::: EXTRACTED INFORMATION :::
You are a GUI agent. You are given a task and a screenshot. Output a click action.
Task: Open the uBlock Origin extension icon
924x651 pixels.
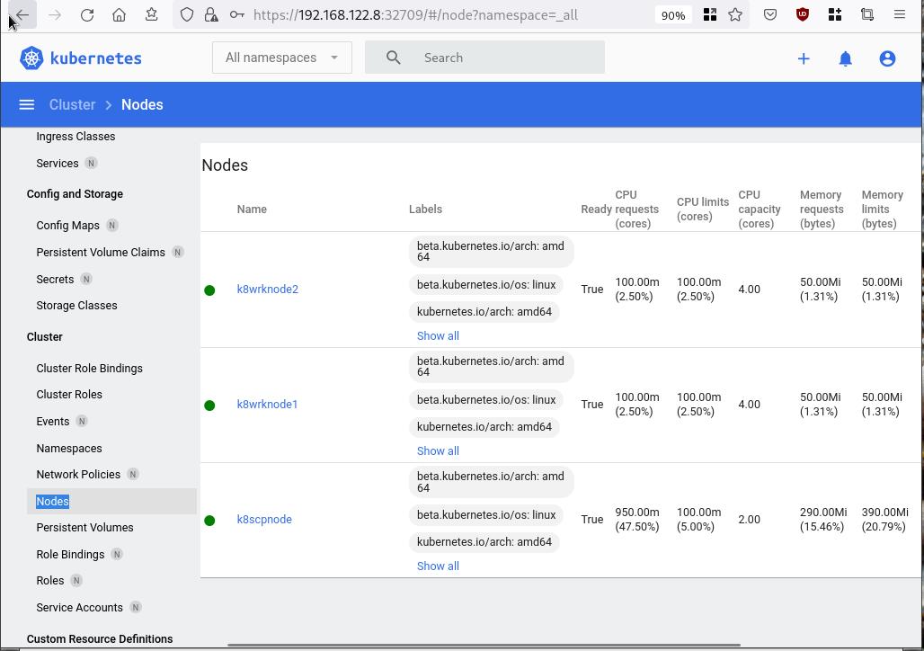pyautogui.click(x=803, y=15)
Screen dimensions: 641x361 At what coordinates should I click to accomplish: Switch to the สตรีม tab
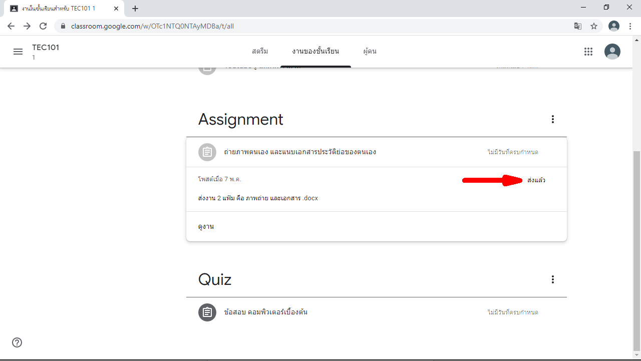(260, 52)
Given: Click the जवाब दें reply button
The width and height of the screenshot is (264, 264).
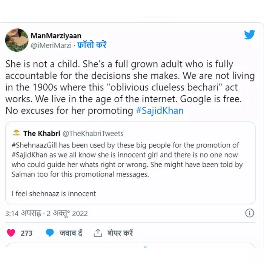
:::
* EXERCISE
Scan the data above for the word "screenshot". Copy every line in which it is found.

* RESPONSE TO THE TASK
You are a GUI agent. You are given a task and a screenshot. Output a click action.
The width and height of the screenshot is (264, 264).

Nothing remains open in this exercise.